Ballet goes beyond visual for non-sighted audiences

Bespoke Queensland Ballet. | Newsreel
Queensland Ballet presents Bespoke from July 31. | Photo: Supplied by Queensland Ballet

A ballet which can be enjoyed by people with no vision is a feature of Queensland Ballet’s Bespoke program which opens this month.

Choreographed by Toronto-born Robert Binet, Newborn Giants was created in collaboration with Devon Healey, a blind theatre artist and Professor of Disability Studies at the University of Toronto.

Mr Healey said the work, which will have its world premiere in Brisbane, invited audiences to move beyond the purely visual language of ballet and immerse themselves in a world that engages sound, vibration, imagination, and touch.

“Blindness and dance both push us to go beyond what we see. To truly feel, listen, and imagine,” he said.

“They invite us to experience the world with our whole bodies.”
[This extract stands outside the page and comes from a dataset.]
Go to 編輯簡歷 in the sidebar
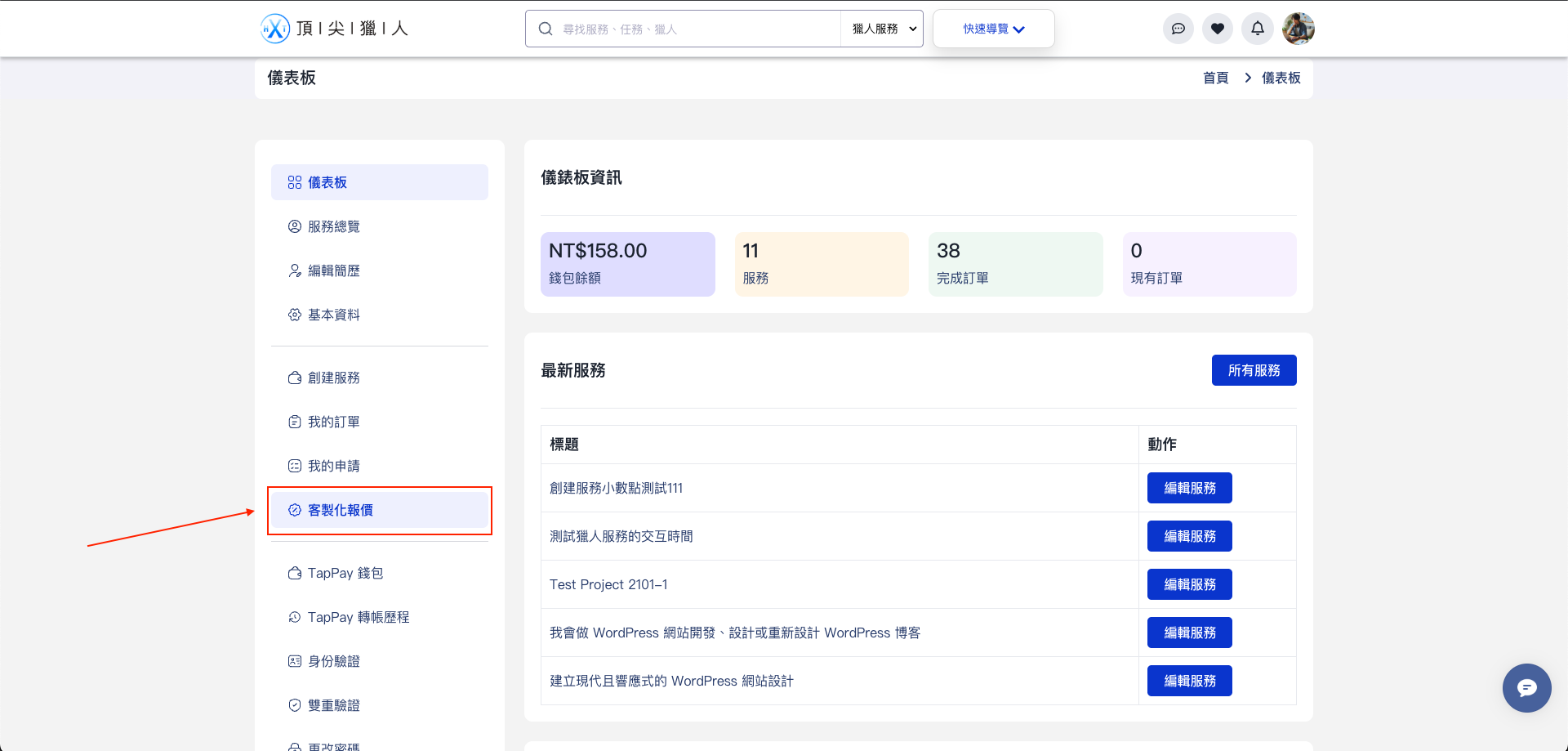point(333,270)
Mr Binet said Mr Healey’s voice was interwoven through the score as Immersive Descriptive Audio (IDA), a poetic, textural narration, that blends the intentions of the choreographer, the lived experience of blindness, and the physicality of the dancers themselves.
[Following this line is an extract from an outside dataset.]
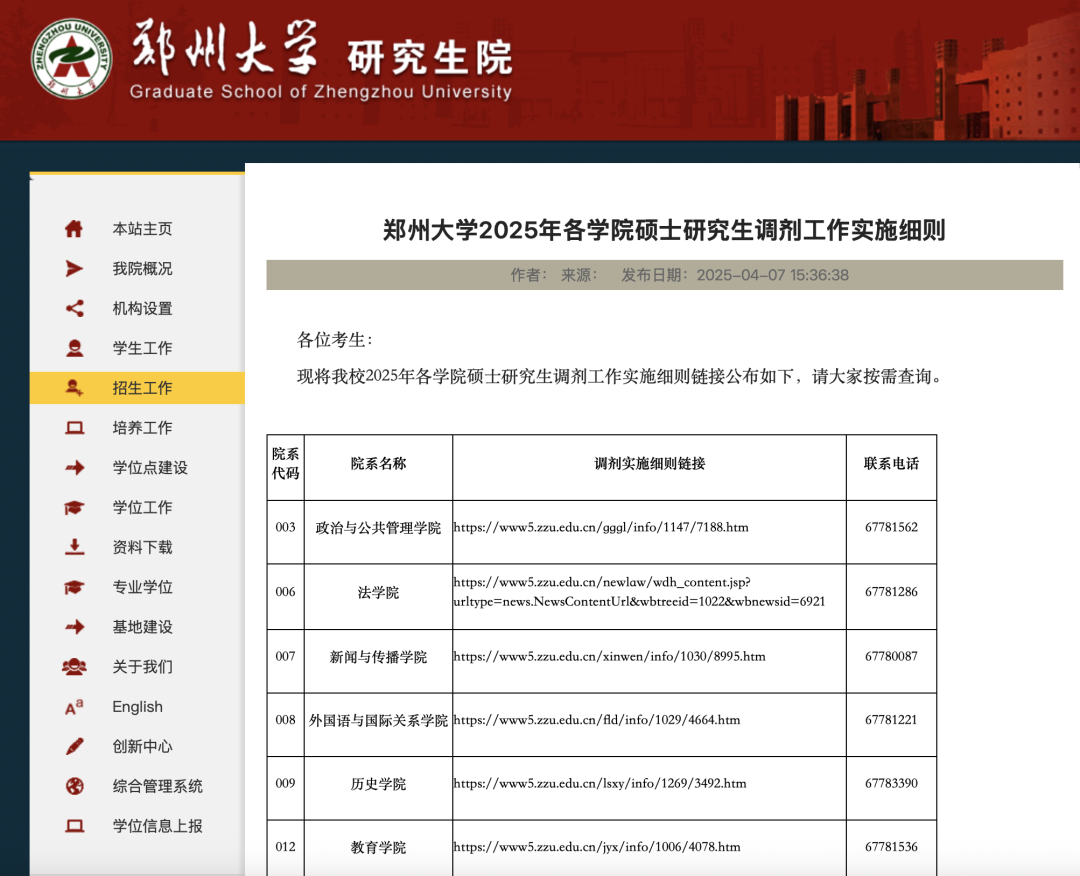1080x876 pixels.
Task: Click the globe icon beside 综合管理系统
Action: point(74,786)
“The result is a dance work that speaks equally to sighted and non-sighted audiences, without compromise.”

Newborn Giants is joined by the world premieres of Curious Beings and Nhamgan Ngali Nyin, we all see you on the Bespoke program.

Choreographer Amelia Waller, a former Queensland Ballet and Leipzig Ballet soloist, said Curious Beings was an exploration of human behaviour through the lens of artificially created beings, exploring the depths of identity, memory, and self-discovery.
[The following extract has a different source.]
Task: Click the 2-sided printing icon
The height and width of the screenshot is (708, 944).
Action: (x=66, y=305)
“This performance follows characters who are devoid of any past experience or memory, embarking on a journey of exploration within a world that is unfamiliar yet boundlessly fascinating.”

In Nhamgan Ngali Nyin, we all see you, Choreographer Yolande Brown, a Bidjara woman and former senior artist with Bangarra Dance Theatre, brings her unique choreographic voice shaped by culture, place, and connection.

“A few months before I was asked to work on the Bespoke season, I met the amazing, friendly Fred Leone, who is a fountain of cultural wisdom,” Ms Brown said.

“Fred is a Butchulla man, and is one of the cultural custodians of K’gari, which is one of the most spectacular places on earth.

“My work is in response to this incredible place that has deep First Nations history, and roots and stories.”